The Sotah is forced to drink a potion that even Severus Snape could not prepare - and this potion will have a nasty impact on the Sotah's limbs if she is indeed guilty of adultery. R. Aryeh Kaplan (a noted kabbalist) translated the description of the potion as, "the curse-bearing bitter water," in his magnum opus - The Living Torah. This translation is a big improvement over the 1917 JPS translation which uses the following traslation: "the water of bitterness that causeth curse." Yet The Living Torah is still a far cry from the richness of the original Hebrew phrase: מי המרים המאררים (mei hamarim hamarrim). This phrase is a rhyming alliteration and the literary power is lost in translation, because neither the rhyming, nor the alliteration can be conveyed in English.

A few words about this bitter cursing potion. Water is usually a positive symbol, and it is generally associated with birth and Torah. However, if the Sotah is guilty of adultery, then the bitter cursing water is a source of death and not life. It is interesting to note that in Massechet Berachot (32b - I think), Chazal explain that an innocent woman who undergoes the Sotah ceremony would become pregnant. So actually the מי המרים המאררים is less of a potion and more of a catalyst - if the Sotah is gulity, than that sin is catalyzed into a physical punishment.

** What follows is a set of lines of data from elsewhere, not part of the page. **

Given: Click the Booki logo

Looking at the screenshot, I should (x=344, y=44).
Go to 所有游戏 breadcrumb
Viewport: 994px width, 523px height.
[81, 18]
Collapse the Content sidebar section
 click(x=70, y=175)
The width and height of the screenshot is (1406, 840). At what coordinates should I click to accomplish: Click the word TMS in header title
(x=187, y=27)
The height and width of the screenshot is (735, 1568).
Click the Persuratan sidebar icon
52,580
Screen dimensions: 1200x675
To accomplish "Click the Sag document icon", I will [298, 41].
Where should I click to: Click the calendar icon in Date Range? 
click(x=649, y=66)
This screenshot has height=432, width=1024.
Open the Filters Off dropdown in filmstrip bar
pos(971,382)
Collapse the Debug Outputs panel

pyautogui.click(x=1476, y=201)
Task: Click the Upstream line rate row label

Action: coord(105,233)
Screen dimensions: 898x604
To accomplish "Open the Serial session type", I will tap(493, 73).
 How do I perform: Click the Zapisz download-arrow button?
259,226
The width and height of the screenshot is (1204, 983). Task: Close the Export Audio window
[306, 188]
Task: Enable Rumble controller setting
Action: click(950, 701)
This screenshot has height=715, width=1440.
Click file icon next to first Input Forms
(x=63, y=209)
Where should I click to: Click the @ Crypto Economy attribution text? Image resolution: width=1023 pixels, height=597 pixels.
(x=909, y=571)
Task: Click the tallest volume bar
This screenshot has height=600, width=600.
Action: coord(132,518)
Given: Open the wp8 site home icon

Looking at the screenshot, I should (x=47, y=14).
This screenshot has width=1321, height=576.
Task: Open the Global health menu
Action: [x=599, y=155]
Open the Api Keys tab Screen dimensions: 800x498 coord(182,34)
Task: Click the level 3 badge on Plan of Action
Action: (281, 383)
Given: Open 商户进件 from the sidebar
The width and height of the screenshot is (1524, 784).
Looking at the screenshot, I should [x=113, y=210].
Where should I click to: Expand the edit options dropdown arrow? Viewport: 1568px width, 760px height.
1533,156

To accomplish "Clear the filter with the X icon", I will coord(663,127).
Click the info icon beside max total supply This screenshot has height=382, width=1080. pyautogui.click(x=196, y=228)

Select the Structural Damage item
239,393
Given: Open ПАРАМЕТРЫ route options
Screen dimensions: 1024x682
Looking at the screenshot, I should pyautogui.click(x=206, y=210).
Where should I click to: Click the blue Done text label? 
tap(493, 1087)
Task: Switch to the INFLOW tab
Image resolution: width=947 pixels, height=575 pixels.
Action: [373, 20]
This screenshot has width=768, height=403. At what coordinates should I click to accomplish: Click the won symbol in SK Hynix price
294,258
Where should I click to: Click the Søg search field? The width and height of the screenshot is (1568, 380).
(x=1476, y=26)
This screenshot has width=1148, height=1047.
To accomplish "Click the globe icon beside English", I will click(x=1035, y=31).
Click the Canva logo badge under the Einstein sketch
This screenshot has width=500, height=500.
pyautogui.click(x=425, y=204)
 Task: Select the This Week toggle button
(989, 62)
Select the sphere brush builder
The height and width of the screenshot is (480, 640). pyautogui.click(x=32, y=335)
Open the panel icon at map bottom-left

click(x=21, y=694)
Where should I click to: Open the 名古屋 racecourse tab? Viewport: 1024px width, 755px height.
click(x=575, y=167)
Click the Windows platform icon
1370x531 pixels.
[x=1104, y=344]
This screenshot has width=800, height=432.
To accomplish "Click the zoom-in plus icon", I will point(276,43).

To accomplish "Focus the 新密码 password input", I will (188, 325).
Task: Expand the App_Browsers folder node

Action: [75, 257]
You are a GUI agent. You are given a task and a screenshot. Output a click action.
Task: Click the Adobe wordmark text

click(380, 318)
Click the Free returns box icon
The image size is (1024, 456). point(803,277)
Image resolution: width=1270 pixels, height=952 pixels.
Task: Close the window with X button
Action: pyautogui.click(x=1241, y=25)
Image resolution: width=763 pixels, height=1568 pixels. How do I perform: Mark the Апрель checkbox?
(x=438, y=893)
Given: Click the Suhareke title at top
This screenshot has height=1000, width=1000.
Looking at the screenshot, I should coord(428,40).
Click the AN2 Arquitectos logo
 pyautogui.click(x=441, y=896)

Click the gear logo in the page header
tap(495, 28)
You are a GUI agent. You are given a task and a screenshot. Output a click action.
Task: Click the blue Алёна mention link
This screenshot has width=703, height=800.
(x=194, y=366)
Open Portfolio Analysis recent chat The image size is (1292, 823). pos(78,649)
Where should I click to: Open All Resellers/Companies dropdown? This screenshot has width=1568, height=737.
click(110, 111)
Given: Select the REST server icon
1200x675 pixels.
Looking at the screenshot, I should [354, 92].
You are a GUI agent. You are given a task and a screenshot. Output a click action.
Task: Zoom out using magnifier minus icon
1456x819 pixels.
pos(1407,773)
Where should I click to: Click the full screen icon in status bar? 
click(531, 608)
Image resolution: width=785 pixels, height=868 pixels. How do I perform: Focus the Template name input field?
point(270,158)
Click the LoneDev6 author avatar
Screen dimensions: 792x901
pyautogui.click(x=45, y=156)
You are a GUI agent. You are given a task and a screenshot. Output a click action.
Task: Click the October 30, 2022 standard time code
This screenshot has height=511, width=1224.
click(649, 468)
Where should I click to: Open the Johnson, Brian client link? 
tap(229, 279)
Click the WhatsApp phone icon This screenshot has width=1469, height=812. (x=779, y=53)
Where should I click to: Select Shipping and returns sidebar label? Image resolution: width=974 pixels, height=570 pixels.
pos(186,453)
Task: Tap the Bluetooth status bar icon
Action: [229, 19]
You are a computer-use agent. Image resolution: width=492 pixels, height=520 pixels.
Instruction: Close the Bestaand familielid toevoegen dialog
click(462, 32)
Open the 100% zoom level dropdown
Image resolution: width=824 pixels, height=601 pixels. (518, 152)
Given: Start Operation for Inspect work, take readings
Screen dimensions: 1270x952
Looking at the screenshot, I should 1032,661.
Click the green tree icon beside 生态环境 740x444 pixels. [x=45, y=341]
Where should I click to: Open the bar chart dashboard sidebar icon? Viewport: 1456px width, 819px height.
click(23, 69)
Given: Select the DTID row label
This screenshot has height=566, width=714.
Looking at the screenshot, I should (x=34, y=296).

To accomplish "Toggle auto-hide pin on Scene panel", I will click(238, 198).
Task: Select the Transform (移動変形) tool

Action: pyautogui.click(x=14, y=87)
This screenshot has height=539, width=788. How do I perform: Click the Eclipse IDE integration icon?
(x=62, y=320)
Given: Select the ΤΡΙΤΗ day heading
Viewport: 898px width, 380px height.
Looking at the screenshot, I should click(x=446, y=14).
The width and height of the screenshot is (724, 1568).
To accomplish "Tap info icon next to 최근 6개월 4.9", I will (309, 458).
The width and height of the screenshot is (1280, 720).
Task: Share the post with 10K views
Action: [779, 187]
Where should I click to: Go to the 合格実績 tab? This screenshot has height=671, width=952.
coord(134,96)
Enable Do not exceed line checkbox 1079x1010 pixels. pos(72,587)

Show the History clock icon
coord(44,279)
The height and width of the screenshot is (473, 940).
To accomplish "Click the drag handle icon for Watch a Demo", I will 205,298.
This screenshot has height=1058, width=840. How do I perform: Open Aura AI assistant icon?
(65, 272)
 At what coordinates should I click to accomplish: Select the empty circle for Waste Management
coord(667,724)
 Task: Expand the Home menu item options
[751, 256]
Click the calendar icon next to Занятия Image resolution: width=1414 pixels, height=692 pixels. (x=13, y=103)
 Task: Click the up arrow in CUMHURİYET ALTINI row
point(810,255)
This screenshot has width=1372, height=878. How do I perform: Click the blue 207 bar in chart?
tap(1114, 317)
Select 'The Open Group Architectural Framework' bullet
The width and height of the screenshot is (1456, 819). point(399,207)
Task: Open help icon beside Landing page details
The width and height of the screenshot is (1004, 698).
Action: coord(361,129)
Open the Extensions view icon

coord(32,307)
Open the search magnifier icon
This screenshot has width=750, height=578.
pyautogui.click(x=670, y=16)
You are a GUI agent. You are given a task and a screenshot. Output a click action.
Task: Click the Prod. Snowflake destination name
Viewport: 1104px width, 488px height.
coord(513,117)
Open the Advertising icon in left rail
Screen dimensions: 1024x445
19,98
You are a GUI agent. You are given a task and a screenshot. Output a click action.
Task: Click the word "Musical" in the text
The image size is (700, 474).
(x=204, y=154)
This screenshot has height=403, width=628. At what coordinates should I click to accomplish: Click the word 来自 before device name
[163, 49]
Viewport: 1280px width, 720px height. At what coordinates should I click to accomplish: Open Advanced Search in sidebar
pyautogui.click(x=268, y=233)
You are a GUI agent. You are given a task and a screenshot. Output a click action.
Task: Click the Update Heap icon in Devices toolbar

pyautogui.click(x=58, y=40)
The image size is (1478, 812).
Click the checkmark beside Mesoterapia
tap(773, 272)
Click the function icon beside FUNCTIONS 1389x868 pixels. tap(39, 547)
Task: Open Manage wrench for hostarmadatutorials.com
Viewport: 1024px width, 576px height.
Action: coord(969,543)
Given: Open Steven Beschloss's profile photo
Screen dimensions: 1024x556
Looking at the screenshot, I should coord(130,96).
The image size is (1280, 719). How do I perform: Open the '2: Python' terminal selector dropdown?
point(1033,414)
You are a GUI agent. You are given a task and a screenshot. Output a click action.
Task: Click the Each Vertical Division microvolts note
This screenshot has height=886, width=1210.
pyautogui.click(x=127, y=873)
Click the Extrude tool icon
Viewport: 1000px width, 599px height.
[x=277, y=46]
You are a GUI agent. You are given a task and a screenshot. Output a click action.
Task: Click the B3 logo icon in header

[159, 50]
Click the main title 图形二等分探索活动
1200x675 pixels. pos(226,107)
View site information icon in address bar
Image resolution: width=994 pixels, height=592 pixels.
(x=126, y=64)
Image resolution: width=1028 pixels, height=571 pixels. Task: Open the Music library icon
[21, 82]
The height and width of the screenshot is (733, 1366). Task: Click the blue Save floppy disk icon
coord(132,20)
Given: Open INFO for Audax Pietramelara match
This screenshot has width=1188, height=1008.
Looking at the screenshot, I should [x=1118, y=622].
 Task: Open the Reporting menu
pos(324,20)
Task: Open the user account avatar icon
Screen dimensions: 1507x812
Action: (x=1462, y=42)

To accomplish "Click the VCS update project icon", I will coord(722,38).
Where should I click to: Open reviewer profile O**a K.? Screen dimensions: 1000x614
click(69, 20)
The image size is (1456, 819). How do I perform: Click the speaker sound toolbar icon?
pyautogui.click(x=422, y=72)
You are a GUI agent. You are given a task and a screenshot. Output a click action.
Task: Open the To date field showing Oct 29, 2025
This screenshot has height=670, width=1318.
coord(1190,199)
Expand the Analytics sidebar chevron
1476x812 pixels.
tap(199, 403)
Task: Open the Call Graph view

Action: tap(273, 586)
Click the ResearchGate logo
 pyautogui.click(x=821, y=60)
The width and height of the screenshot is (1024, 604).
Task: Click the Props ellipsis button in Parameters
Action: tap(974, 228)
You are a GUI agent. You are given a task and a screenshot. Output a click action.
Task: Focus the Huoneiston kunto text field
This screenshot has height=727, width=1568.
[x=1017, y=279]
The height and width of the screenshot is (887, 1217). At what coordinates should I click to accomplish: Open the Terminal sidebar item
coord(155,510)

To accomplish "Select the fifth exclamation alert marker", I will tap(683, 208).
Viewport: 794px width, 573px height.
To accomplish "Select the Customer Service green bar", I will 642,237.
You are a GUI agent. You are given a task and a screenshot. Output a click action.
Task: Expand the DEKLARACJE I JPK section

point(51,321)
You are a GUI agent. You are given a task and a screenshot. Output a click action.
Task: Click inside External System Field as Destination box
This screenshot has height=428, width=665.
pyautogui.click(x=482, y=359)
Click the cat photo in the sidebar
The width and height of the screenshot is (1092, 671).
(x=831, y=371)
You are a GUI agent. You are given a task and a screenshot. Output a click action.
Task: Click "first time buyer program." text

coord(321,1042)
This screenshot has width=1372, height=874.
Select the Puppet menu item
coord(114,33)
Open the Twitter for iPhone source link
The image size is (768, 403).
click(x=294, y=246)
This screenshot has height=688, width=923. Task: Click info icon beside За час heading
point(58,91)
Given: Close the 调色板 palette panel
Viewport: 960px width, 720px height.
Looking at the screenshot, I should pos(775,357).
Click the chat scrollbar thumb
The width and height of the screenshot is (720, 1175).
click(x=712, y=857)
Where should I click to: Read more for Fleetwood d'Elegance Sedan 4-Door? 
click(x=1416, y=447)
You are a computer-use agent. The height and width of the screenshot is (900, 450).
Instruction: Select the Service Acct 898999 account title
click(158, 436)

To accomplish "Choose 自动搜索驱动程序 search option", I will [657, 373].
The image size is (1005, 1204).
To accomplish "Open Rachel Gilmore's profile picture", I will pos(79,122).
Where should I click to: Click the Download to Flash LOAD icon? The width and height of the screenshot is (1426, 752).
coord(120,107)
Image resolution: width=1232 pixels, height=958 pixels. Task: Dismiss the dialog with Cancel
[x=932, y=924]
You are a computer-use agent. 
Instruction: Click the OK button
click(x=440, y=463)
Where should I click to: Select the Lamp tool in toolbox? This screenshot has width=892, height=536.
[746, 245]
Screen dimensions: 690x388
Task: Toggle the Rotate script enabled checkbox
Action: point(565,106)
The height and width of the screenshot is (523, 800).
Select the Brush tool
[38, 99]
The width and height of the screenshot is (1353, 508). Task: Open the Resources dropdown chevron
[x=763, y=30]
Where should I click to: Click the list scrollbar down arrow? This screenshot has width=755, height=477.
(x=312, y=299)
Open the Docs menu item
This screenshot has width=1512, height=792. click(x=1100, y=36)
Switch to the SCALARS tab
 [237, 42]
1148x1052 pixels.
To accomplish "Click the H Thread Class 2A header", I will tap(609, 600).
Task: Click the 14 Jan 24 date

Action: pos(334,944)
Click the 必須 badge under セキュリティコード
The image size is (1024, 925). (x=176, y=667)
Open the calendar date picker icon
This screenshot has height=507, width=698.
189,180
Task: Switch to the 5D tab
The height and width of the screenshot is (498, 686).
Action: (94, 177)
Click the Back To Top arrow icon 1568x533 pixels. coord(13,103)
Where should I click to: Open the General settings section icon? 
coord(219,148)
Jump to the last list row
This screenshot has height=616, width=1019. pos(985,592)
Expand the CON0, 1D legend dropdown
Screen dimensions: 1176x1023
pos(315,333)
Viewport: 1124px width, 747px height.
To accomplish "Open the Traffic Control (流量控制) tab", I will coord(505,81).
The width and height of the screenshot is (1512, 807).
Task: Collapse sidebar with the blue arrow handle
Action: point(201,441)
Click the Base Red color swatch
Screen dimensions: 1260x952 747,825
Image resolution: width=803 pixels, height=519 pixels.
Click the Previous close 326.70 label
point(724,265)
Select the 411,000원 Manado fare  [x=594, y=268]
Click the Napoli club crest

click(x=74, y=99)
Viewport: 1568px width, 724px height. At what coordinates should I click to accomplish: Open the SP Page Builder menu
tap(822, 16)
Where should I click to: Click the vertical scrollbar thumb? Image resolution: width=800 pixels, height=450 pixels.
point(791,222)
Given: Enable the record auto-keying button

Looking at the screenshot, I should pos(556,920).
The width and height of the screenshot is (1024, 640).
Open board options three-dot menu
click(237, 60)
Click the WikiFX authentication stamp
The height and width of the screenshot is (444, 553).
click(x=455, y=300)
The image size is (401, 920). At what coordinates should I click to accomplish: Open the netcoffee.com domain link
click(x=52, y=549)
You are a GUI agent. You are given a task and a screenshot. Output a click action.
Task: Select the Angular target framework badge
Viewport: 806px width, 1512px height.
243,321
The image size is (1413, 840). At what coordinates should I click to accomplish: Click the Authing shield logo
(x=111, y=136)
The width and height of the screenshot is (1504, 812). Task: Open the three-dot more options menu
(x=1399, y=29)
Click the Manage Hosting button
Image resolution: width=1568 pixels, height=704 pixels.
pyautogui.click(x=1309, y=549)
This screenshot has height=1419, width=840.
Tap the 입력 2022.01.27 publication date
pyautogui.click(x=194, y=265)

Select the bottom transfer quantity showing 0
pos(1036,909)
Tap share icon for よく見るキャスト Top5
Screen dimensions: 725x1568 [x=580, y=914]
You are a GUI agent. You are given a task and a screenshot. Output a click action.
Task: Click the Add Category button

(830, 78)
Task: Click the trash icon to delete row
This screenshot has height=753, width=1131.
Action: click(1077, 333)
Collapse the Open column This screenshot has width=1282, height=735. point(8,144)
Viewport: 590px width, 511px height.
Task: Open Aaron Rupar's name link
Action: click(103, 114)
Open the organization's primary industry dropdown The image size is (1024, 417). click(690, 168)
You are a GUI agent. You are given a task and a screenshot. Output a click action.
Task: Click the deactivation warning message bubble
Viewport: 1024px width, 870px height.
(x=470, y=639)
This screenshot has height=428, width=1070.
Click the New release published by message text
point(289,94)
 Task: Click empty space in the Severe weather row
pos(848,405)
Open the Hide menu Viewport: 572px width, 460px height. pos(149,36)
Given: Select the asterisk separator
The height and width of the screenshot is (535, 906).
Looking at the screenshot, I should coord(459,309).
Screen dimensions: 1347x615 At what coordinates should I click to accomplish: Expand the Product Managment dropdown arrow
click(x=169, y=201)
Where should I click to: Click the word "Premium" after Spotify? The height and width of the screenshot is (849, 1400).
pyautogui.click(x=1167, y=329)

If the Sotah is innocent, then the water has a positive effect on her.

If you like my little d'var Torah - great; but more importantly, I hope you have learned the lesson of reading pesukim in the original Hebrew! Don't get lost in translation.

ps - I have not seen the movie.

pps - The image is taken from wikimedia commons and is pretty neat. It is a:
Scan of plate 19 of the 1880 translation of the 1849 Johann Scheible (editor) version of The Sixth And Seventh Books Of Moses. No Author given. "The sixth and seventh books of Moses: or, Moses' magical spirit-art, known as the wonderful arts of the old wise Hebrews, taken from the Mosaic books of the Cabala and the Talmud, for the good of mankind."